ENTRIES SUPPLIED:
# # # # #

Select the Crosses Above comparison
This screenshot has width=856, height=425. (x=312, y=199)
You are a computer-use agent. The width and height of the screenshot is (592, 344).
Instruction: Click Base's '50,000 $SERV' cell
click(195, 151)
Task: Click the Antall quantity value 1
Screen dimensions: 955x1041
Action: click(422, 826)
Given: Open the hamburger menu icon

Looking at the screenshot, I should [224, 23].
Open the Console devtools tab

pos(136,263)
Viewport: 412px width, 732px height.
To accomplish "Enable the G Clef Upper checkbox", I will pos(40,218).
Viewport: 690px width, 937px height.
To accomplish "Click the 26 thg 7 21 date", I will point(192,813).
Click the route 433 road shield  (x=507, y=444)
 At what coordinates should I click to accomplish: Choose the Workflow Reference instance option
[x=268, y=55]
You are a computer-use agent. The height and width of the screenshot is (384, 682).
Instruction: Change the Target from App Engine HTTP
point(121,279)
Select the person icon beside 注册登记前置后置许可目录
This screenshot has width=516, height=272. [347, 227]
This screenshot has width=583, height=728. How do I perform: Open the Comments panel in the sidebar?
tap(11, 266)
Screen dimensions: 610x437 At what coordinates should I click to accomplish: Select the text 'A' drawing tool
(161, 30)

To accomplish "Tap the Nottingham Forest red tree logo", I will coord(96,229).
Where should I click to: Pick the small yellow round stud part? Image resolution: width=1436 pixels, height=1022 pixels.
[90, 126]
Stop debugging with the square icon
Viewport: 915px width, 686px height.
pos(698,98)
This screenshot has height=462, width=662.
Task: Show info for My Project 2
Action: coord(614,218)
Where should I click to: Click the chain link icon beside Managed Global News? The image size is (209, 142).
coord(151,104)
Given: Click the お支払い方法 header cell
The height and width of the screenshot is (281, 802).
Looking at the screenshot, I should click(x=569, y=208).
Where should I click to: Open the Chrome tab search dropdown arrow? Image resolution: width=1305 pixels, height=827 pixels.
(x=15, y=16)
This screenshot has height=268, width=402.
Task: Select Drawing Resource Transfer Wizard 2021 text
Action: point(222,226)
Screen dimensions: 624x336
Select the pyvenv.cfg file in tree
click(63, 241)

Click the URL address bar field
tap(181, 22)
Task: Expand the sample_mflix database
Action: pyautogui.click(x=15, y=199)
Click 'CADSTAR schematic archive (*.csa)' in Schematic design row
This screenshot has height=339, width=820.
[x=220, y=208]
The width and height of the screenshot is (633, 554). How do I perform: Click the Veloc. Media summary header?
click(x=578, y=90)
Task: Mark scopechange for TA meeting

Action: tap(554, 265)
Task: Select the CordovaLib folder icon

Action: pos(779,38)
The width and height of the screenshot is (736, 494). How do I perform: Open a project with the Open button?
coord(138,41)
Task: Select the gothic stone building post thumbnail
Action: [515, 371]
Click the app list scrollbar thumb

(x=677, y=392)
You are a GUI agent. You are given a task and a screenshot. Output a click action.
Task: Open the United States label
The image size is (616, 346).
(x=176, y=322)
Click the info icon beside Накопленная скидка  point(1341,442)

# # # # #

ASSIGNED TASK: In the material above, find every line that has the string "computer" and pull those lines out.

TASK RESPONSE:
You are a computer-use agent. The width and height of the screenshot is (592, 344).
You are a computer-use agent. The height and width of the screenshot is (384, 682).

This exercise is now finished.